*Aim*
Retype the lines below exactly as they appear, starting at the line that contains "Viewport: 1280px width, 1713px" and running through the last line, both ends included.

*Recorded information*
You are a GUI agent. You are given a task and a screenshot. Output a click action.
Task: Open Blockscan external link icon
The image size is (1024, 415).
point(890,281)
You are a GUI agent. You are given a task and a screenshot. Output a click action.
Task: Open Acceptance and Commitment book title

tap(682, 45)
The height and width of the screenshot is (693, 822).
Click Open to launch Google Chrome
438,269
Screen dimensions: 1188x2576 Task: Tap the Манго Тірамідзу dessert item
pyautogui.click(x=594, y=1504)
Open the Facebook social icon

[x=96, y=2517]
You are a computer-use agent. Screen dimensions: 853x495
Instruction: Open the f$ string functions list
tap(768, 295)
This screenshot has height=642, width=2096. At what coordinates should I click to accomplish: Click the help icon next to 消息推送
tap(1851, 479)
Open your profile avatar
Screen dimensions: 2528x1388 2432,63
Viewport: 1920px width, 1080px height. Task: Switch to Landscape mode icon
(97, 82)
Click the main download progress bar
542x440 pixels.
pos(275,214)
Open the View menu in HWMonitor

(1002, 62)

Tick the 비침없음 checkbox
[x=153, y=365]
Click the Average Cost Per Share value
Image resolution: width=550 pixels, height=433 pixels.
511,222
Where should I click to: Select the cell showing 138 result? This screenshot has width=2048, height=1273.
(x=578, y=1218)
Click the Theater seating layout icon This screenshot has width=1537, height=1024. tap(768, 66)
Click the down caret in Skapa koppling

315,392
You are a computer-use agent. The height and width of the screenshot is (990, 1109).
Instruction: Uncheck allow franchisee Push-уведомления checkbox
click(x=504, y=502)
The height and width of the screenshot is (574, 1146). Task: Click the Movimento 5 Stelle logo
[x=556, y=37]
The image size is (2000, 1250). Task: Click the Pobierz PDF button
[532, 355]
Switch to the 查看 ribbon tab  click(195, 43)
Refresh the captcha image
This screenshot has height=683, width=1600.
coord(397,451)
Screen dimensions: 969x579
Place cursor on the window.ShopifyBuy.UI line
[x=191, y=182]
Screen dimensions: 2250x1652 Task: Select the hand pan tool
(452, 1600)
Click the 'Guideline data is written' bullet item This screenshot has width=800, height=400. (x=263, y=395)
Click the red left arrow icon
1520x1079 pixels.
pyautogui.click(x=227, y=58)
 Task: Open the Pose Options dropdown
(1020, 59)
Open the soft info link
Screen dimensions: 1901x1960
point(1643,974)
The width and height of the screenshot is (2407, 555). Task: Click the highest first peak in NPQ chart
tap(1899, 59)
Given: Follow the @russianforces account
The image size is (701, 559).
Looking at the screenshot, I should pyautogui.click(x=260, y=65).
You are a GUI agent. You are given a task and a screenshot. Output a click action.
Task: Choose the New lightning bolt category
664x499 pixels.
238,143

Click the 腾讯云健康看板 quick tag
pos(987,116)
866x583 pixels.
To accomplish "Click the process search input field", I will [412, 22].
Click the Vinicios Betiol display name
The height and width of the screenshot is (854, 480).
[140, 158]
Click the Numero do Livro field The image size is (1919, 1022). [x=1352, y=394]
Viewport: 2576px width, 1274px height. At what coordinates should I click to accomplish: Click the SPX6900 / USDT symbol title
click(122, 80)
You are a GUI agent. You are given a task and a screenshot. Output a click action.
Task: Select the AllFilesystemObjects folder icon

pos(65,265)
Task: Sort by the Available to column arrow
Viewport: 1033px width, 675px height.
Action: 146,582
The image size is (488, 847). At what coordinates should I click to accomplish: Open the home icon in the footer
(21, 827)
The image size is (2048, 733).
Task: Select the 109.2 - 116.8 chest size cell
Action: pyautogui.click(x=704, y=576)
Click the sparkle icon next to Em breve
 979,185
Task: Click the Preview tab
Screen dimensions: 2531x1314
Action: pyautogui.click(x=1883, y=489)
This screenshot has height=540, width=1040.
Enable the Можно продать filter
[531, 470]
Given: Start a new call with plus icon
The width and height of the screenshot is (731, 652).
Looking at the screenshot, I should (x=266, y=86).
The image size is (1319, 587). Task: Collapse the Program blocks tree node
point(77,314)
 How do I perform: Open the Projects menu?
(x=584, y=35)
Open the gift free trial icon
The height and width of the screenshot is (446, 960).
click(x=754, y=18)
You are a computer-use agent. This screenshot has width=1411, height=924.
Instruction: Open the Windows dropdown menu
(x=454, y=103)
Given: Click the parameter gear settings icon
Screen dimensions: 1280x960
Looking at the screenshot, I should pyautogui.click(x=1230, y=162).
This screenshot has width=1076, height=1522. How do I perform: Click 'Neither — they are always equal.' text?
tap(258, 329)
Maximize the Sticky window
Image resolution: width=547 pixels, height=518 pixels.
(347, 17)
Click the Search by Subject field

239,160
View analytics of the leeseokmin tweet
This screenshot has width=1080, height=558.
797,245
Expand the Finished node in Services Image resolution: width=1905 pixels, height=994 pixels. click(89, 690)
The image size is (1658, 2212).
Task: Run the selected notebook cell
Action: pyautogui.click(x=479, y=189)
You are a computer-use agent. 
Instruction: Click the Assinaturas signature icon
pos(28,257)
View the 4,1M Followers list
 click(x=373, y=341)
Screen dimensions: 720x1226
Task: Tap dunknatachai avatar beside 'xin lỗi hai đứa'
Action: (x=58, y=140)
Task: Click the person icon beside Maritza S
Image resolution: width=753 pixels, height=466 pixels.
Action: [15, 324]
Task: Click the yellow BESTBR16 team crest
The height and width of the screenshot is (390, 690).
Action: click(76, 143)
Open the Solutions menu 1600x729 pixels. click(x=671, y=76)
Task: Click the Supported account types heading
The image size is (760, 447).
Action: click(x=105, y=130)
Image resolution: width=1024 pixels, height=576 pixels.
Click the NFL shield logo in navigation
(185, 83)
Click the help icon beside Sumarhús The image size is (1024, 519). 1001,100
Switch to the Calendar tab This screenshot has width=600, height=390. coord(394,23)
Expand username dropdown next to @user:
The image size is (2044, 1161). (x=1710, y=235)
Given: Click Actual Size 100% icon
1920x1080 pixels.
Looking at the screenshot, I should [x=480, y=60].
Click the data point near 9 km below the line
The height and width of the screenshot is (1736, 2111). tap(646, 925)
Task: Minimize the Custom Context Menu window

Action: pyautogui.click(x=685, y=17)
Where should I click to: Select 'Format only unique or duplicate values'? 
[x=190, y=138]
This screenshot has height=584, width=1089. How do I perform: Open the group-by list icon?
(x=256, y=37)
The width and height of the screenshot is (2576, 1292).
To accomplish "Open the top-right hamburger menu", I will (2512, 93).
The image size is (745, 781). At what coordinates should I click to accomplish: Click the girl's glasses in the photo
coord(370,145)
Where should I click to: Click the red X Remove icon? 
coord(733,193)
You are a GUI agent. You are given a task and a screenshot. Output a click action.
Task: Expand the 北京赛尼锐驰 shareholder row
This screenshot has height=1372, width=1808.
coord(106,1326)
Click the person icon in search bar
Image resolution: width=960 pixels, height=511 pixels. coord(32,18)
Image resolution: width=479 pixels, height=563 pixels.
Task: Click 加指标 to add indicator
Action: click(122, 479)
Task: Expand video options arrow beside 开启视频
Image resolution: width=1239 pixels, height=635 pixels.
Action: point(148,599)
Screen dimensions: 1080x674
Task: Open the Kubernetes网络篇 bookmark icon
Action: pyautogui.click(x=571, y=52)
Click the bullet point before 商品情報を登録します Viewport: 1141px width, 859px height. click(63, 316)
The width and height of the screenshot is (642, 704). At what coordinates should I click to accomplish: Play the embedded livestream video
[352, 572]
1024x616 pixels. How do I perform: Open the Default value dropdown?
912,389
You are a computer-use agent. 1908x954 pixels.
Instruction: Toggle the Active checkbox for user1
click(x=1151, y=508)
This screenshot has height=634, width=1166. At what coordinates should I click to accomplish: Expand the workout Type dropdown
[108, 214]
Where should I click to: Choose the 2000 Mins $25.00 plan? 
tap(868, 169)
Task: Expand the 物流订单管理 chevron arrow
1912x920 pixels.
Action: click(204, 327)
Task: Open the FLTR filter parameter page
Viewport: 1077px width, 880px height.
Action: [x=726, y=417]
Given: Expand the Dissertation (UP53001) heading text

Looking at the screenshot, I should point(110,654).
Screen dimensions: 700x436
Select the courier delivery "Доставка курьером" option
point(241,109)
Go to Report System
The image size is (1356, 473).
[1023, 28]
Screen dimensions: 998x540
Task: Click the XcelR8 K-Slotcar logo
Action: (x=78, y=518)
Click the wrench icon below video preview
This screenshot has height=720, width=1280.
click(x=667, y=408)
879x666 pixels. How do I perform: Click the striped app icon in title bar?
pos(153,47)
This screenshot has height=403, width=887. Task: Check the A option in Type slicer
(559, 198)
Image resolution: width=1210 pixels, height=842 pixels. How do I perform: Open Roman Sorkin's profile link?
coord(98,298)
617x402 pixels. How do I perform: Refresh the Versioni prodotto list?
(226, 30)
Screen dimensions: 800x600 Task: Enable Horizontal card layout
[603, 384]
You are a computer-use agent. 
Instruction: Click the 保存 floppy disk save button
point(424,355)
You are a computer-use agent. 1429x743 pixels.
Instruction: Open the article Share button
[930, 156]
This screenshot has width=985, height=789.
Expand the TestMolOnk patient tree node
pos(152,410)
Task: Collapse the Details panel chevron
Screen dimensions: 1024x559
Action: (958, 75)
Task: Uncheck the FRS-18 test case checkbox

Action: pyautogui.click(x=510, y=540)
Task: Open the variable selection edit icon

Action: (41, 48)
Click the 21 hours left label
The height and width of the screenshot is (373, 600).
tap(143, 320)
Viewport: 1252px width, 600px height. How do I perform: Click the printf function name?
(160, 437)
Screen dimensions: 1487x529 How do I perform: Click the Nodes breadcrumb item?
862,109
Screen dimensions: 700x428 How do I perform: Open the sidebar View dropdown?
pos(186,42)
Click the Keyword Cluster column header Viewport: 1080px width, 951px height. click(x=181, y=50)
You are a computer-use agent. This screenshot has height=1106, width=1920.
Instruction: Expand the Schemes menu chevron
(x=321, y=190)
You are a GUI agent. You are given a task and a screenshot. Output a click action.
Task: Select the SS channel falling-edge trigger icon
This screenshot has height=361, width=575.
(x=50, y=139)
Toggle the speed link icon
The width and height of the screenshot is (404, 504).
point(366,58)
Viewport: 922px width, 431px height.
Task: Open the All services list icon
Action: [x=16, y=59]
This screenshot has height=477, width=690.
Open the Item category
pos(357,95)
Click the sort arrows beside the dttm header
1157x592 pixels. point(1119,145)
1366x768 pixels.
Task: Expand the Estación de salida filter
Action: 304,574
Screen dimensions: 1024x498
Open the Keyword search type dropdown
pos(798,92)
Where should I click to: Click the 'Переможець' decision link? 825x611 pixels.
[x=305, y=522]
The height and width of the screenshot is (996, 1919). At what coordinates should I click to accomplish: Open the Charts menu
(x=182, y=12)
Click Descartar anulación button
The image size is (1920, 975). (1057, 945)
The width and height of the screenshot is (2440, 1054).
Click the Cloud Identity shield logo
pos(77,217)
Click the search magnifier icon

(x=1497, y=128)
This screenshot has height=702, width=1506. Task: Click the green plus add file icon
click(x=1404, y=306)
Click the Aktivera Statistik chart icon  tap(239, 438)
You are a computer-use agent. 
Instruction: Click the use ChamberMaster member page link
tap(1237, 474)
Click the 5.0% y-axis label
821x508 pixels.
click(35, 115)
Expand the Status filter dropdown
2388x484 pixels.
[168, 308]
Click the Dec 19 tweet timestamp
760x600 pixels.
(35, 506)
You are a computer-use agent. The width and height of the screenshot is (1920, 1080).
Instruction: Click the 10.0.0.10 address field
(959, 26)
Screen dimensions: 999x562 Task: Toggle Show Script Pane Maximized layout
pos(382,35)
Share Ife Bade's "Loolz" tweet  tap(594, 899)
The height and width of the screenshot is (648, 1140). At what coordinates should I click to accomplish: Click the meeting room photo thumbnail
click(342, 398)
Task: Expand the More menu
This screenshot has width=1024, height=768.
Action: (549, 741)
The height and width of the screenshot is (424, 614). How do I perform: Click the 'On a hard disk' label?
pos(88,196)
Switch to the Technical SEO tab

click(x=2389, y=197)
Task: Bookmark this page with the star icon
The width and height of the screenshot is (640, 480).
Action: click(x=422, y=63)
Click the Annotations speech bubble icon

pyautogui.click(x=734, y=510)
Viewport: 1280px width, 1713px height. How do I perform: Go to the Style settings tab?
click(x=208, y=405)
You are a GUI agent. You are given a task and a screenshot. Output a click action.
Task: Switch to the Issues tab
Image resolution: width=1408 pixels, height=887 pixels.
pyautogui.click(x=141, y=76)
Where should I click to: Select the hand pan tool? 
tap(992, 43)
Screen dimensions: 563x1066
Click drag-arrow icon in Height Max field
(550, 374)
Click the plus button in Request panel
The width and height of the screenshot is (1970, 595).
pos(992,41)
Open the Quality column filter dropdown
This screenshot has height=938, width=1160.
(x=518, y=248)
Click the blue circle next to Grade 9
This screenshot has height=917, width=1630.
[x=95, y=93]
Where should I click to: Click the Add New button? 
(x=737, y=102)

*Answer for this exercise*
Viewport: 1280px width, 1713px height. How do I perform: Go to the Style settings tab?
click(x=208, y=405)
You are a GUI agent. You are given a task and a screenshot. Output a click action.
Task: Switch to the Issues tab
Image resolution: width=1408 pixels, height=887 pixels.
pyautogui.click(x=141, y=76)
Where should I click to: Select the hand pan tool? 
tap(992, 43)
Screen dimensions: 563x1066
Click drag-arrow icon in Height Max field
(550, 374)
Click the plus button in Request panel
The width and height of the screenshot is (1970, 595).
pos(992,41)
Open the Quality column filter dropdown
This screenshot has height=938, width=1160.
(x=518, y=248)
Click the blue circle next to Grade 9
This screenshot has height=917, width=1630.
[x=95, y=93]
Where should I click to: Click the Add New button? 
(x=737, y=102)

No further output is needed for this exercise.